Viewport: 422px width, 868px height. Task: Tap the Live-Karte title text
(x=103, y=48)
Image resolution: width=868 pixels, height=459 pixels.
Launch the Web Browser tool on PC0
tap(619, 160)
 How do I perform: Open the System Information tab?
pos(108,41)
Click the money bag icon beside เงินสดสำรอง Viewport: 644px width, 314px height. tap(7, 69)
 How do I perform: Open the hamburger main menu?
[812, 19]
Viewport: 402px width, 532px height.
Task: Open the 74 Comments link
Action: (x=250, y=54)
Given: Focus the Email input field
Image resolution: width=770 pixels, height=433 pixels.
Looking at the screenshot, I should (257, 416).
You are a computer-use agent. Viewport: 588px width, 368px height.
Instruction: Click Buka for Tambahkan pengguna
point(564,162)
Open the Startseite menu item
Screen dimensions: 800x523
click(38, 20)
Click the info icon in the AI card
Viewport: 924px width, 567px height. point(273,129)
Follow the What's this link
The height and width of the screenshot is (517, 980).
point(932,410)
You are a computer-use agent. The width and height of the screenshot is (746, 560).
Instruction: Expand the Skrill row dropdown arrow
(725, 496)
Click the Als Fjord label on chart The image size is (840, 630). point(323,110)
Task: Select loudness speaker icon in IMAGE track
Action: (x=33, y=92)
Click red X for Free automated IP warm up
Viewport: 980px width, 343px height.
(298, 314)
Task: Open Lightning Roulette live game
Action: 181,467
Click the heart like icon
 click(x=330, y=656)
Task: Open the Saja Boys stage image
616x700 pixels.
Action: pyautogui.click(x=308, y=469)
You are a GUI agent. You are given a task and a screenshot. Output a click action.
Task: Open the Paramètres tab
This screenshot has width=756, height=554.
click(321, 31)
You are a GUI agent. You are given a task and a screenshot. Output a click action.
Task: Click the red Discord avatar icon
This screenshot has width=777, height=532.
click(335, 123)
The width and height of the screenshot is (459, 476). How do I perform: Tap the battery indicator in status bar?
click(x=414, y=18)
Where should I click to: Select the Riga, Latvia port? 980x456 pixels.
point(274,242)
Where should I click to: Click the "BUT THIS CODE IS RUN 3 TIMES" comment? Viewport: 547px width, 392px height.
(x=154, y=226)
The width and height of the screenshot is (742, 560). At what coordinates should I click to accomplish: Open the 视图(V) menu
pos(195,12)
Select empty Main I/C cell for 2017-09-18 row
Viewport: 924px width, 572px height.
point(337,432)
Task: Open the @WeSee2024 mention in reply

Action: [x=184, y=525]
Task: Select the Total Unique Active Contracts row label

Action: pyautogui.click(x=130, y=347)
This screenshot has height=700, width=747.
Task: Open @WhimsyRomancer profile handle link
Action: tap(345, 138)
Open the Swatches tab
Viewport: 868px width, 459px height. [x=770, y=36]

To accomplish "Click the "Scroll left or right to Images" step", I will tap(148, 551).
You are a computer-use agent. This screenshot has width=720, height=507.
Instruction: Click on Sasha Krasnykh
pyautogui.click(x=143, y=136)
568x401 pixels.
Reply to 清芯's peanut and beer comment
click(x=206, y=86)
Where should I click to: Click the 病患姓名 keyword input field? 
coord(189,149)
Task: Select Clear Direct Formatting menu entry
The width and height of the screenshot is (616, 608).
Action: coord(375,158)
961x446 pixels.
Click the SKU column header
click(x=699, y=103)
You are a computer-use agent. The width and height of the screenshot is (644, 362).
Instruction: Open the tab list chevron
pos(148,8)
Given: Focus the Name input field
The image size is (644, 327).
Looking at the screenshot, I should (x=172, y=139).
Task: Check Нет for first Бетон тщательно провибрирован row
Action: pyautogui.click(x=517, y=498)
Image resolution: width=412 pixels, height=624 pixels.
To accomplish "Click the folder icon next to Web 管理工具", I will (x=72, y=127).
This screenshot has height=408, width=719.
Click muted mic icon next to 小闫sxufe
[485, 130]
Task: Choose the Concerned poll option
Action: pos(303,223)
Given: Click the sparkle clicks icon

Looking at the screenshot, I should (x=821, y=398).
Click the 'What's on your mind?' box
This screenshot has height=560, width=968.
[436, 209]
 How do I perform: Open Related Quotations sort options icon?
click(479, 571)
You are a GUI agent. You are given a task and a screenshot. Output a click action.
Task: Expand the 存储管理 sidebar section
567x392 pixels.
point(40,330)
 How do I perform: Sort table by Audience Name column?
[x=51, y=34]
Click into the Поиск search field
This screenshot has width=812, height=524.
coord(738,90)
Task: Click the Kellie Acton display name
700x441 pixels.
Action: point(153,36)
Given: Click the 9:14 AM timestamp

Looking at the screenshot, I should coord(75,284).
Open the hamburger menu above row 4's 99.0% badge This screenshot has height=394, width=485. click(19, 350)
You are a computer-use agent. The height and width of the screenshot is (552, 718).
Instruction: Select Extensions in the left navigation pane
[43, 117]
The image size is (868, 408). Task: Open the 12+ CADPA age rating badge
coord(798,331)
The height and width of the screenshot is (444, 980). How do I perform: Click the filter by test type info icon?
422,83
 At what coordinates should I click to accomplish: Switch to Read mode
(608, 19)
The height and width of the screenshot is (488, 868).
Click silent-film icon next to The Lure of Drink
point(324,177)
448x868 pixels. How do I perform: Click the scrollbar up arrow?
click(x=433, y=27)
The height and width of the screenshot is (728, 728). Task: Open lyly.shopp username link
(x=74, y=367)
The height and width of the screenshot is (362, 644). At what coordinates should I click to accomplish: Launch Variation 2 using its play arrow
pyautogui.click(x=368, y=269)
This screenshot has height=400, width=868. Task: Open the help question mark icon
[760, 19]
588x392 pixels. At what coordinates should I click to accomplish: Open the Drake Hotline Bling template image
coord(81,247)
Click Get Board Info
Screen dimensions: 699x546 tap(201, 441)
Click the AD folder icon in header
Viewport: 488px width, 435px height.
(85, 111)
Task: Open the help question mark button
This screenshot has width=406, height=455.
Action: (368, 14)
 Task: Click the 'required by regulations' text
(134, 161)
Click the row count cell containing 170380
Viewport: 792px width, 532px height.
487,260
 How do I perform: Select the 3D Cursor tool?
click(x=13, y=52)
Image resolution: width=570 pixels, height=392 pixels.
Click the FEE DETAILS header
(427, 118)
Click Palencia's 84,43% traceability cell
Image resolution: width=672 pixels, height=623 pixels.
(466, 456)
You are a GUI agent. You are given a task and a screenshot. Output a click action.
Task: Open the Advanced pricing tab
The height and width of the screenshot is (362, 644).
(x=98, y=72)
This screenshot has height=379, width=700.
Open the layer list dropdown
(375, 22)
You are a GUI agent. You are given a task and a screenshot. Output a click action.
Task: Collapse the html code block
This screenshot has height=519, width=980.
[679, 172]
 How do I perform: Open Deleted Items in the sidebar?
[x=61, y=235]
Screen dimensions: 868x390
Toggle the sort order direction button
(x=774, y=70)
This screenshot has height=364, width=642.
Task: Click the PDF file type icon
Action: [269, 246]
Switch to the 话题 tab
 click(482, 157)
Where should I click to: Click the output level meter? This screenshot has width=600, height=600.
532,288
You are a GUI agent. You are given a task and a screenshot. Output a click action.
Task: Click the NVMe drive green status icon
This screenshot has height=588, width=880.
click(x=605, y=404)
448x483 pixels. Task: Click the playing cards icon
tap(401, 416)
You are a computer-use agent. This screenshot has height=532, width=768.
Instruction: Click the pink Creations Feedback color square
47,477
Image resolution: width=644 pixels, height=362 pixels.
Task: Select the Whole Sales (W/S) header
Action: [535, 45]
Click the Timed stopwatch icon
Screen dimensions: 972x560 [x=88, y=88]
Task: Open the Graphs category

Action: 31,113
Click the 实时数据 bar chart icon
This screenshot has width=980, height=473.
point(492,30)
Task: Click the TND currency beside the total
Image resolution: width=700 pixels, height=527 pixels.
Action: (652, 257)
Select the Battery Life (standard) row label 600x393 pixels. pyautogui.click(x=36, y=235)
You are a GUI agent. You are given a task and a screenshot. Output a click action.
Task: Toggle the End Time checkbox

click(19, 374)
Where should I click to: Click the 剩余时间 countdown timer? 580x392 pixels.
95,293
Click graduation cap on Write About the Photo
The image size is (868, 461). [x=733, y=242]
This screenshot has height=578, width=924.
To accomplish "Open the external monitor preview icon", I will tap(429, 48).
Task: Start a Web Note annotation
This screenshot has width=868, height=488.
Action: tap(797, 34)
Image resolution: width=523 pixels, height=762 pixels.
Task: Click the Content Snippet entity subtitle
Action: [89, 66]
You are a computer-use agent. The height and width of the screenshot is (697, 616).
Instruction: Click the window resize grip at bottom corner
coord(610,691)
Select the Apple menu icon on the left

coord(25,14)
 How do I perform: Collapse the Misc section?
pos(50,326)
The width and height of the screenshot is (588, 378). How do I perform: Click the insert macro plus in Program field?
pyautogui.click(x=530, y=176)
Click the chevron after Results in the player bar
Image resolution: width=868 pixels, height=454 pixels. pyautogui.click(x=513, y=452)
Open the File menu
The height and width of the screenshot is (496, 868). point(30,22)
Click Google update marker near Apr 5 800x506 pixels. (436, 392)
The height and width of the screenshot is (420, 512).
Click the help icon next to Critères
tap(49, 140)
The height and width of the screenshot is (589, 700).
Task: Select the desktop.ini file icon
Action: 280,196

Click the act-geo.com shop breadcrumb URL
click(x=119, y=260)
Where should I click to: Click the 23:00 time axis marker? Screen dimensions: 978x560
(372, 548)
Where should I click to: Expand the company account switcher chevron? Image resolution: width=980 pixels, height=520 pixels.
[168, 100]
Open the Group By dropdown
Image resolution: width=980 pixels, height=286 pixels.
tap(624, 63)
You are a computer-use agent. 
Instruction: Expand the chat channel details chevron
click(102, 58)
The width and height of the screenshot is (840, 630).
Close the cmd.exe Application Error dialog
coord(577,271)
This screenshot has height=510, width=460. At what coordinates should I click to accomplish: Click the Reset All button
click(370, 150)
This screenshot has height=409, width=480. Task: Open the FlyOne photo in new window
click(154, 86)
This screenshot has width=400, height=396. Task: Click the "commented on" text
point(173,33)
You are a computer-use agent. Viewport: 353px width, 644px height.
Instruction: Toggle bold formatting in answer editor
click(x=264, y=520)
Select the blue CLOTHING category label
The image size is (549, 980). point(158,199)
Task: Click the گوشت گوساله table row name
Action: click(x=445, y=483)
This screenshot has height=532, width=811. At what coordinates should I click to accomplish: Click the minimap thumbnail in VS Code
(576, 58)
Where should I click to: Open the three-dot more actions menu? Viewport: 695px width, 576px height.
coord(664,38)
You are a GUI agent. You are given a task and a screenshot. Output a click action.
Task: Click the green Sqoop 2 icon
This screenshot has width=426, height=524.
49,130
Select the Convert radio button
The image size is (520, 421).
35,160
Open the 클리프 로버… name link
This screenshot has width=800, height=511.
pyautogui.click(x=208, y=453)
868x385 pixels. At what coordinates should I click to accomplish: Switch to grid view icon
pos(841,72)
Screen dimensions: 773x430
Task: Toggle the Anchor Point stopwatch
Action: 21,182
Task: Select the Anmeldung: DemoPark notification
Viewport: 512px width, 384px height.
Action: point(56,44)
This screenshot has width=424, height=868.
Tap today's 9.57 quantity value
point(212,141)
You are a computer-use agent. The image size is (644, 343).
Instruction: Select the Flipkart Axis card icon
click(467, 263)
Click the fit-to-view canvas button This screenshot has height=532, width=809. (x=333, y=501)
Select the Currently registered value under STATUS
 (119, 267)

··········

→ Work instruction:
Scan the lines above, and whenever one holds the string "beside", copy it.

→ Task output:
Click the money bag icon beside เงินสดสำรอง Viewport: 644px width, 314px height. tap(7, 69)
Task: Click the TND currency beside the total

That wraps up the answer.